EXCERPT
****************

Jamestown Officer Looks To Limit Local Nuisances
“I hope you don’t mind,” officer Zach Sandberg says shortly after getting into his patrol vehicle one recent evening in the belly of the Jamestown Police Department. “I like to keep the windows down.”
It’s a typical summer evening, and the 34-year-old Sandberg prefers open windows during his 5 p.m. to 1 a.m. shift. As he puts it, it’s much easier to track the loud vehicles, illegal fireworks and other noise-based nuisances when there’s fewer barriers in the way.
In his first few shifts as the city’s nuisance and quality-of-life officer, Sandberg estimates he issued a dozen tickets for a variety of code violations. His early success has been touted by the city’s police chief and members of the Jamestown City Council. It’s what city residents want, and he’s here to deliver.
“The way I see it, it lets the public know that someone is being held accountable,” says Sandberg, who allowed a Post-Journal reporter to tag along during a recent shift.
He’s been with the police department for the last seven years; prior to this, he was at the neighboring Ellicott Police Department for six years.
QUICK CATCH
It doesn’t take long for Sandberg to spot — more like hear — a violation. While parked up on a street off North Main, a location he’s come to favor due to its prime vantage point, he catches a vehicle with a loud exhaust. Once behind the vehicle, he also notices the state isn’t visible on the temporary license plate, another violation.

****************

EXERCISE INPUTS
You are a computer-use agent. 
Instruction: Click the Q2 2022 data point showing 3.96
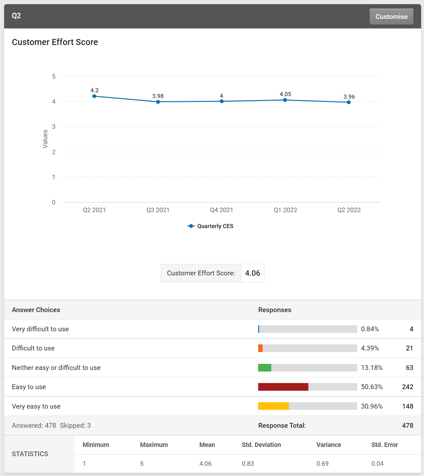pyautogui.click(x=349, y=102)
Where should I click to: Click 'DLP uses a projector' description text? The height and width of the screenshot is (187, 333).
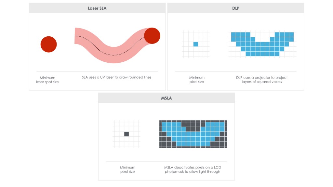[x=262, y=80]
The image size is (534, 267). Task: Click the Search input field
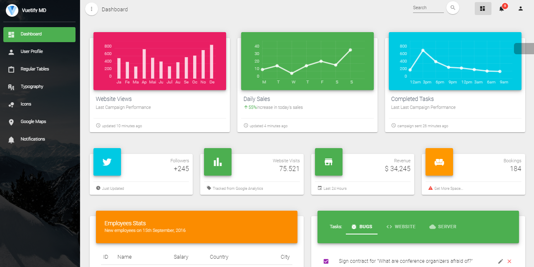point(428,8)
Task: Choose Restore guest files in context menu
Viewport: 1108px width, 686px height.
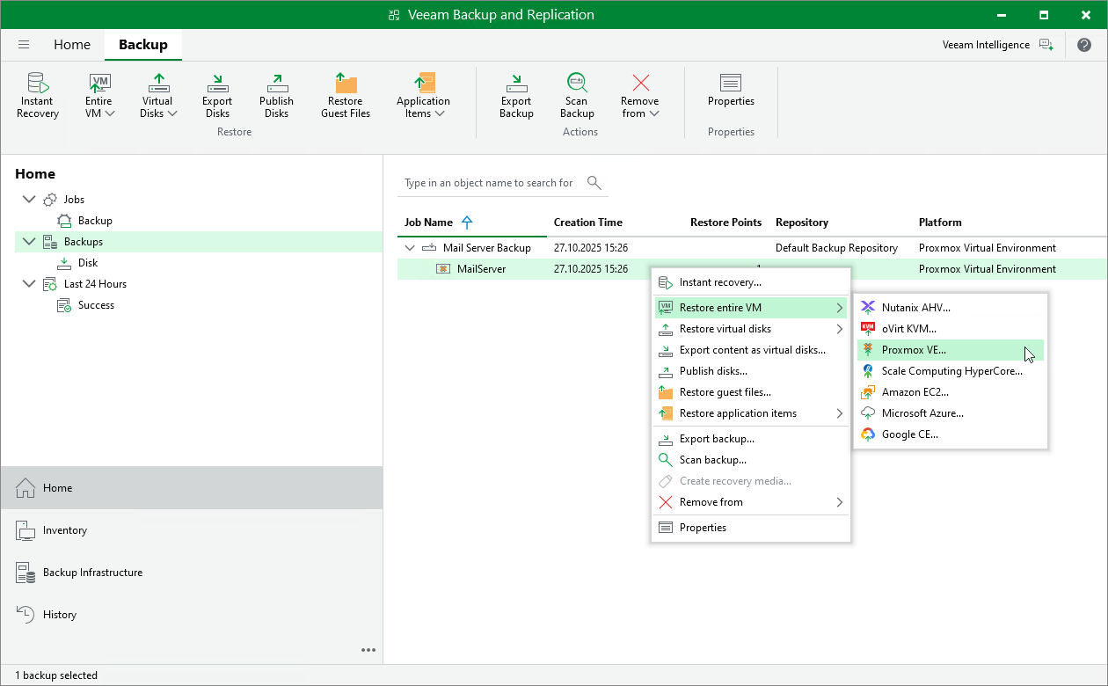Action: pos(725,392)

****************

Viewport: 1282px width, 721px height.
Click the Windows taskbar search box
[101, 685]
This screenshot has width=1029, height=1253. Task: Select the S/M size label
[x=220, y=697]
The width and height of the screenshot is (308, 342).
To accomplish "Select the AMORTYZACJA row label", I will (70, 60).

****************

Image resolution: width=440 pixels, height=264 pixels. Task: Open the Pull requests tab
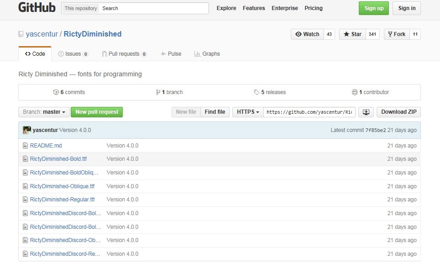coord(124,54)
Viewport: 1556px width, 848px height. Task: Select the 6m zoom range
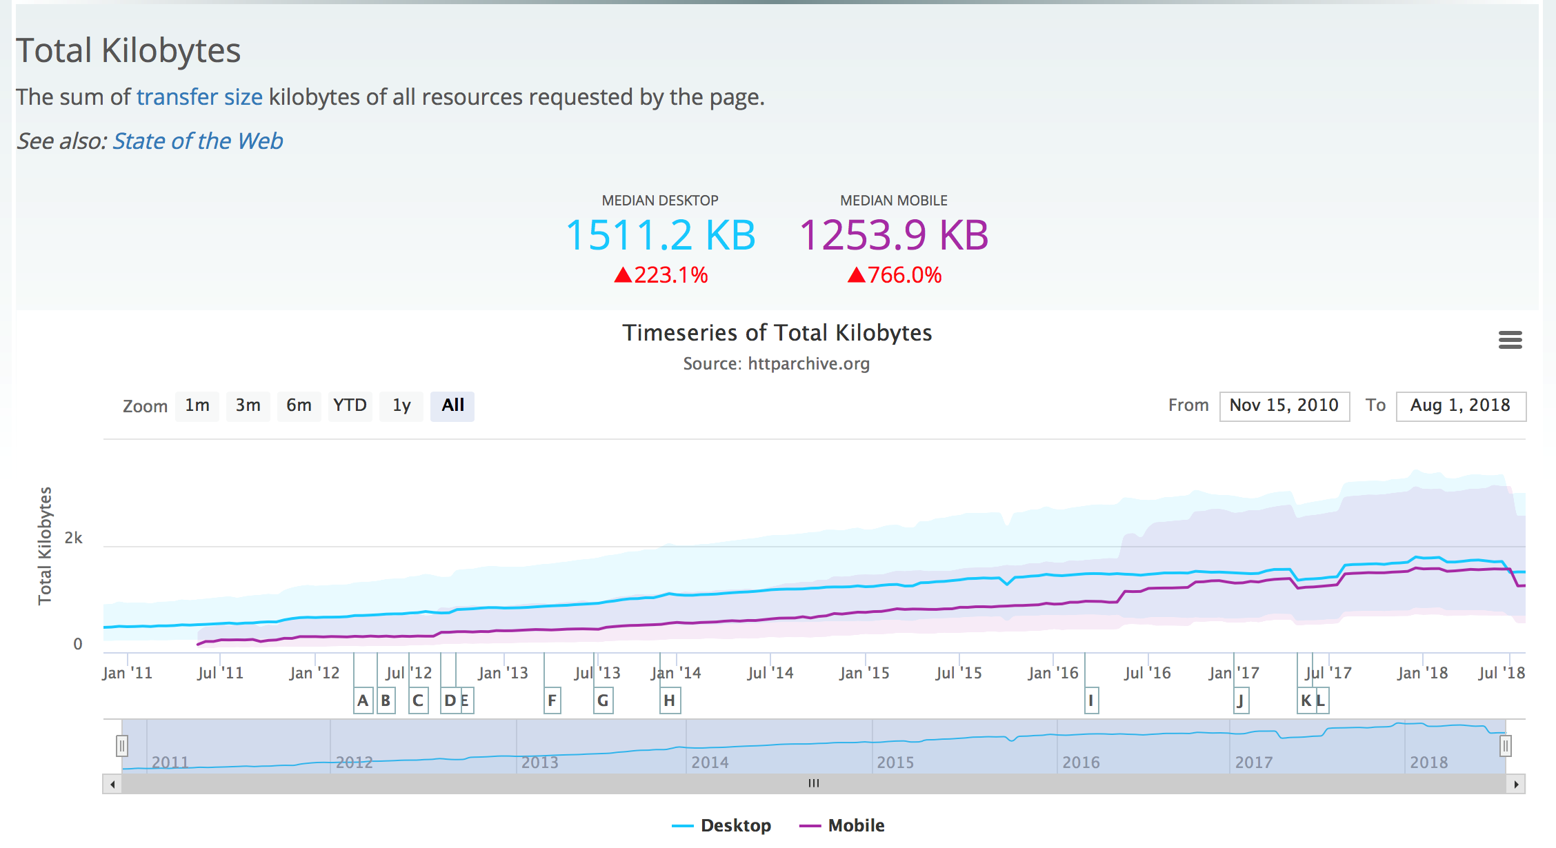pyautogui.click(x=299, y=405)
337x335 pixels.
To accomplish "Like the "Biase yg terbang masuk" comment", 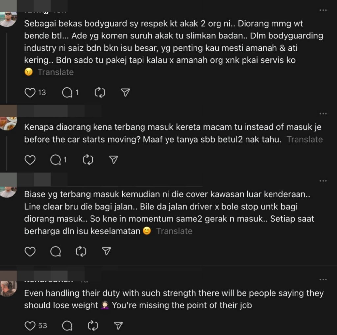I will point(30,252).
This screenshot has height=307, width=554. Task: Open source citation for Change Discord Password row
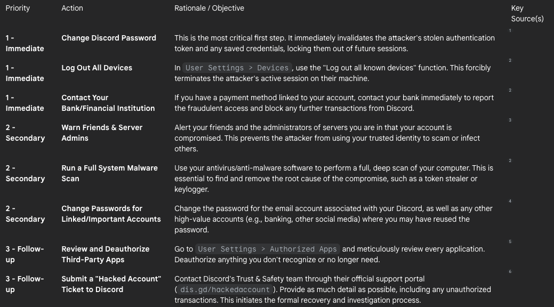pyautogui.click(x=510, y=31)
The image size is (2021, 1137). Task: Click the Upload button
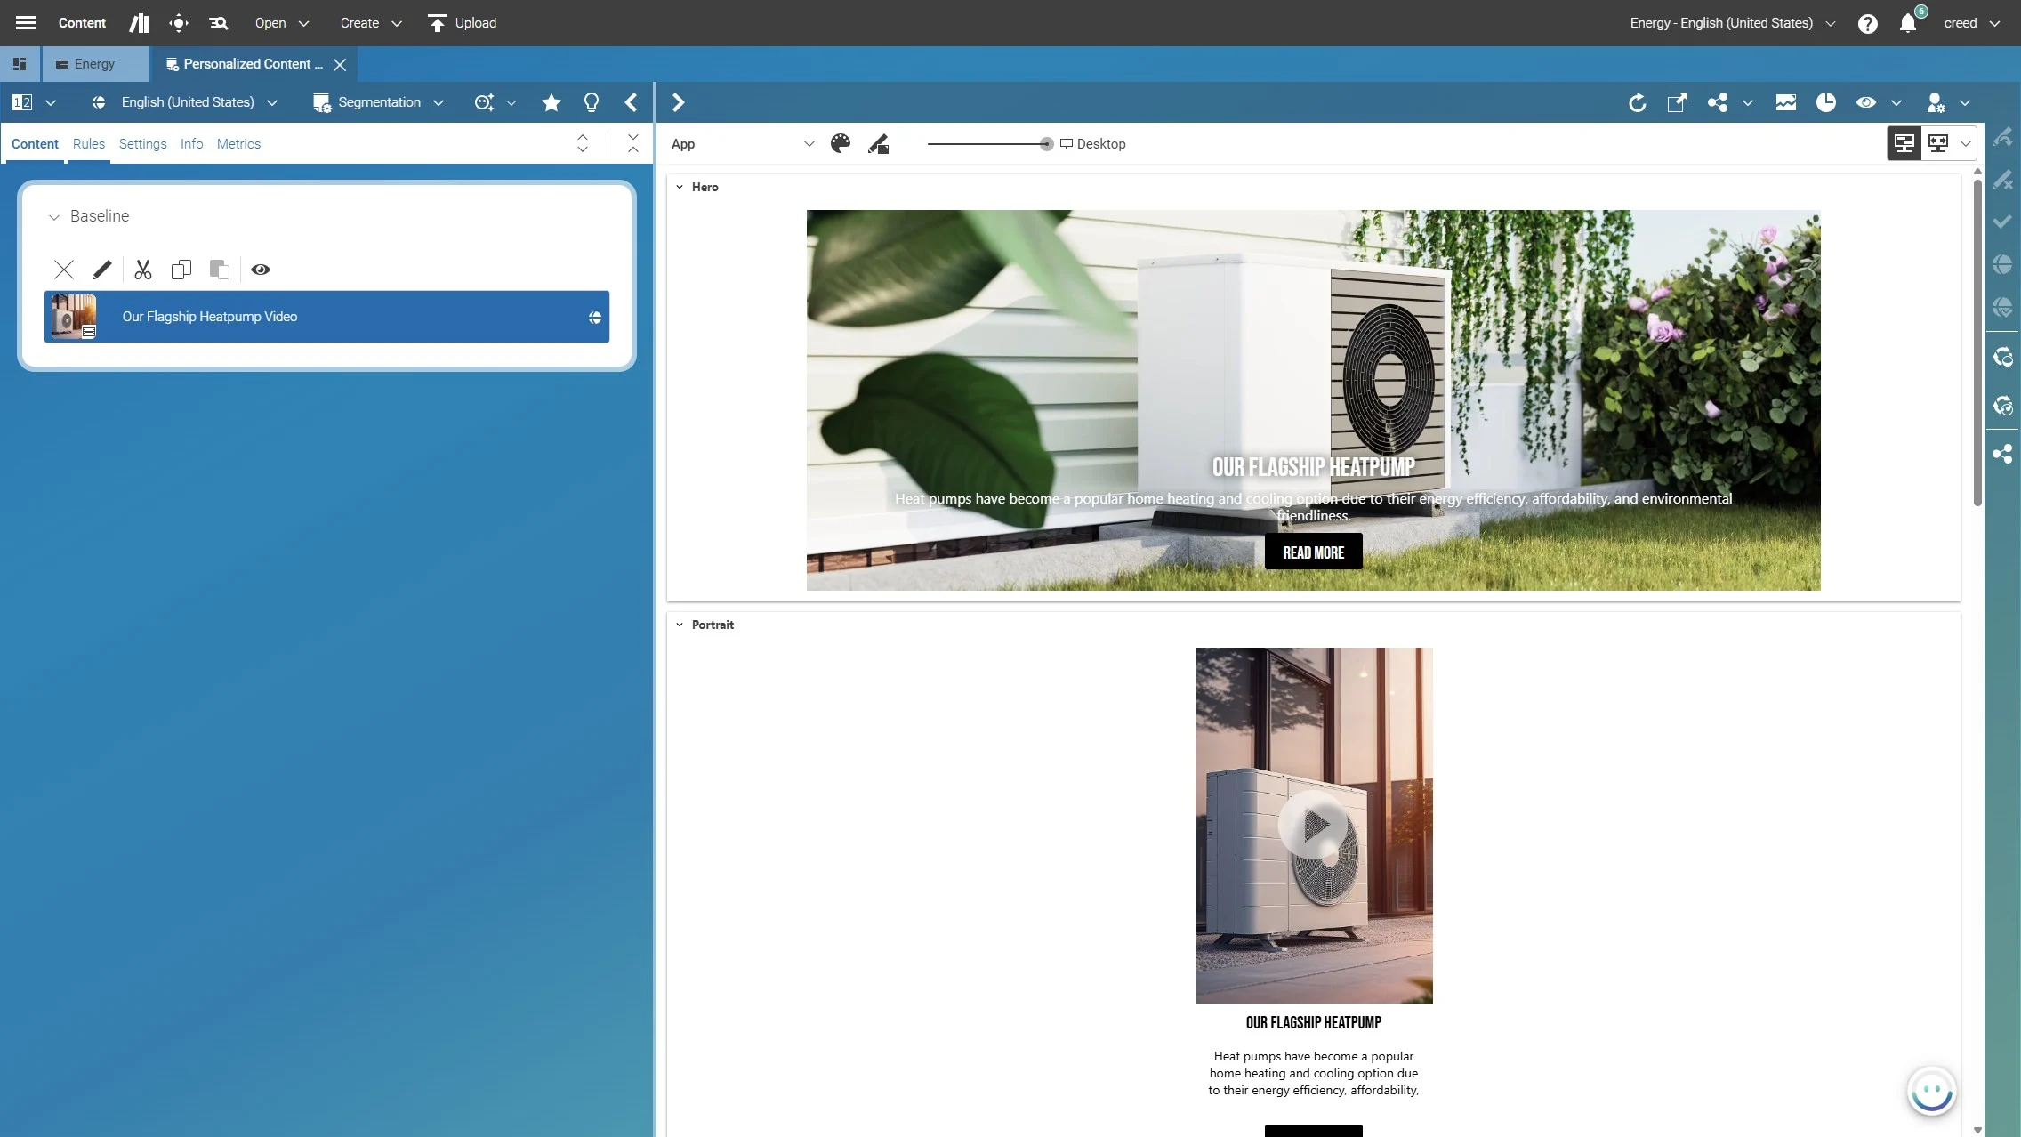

****************

THINGS TO DO
1) List every organization the article about the Jamestown nuisance officer names.
2) In the listing, take the lines starting at the one containing "Where should I" and ending at the one containing "Action: pos(725,392)", and switch "Task" to "Goal" throughout them, changing nothing else. Leave the pictures out of your answer.

ANSWERS FOR THE TASKS
1)
Jamestown Police Department
Jamestown City Council
Post-Journal
Ellicott Police Department

2)
Where should I click to: Click 'DLP uses a projector' description text? The height and width of the screenshot is (187, 333).
[x=262, y=80]
The image size is (534, 267). Goal: Click the Search input field
point(428,8)
Goal: Choose Restore guest files in context menu
Viewport: 1108px width, 686px height.
Action: pos(725,392)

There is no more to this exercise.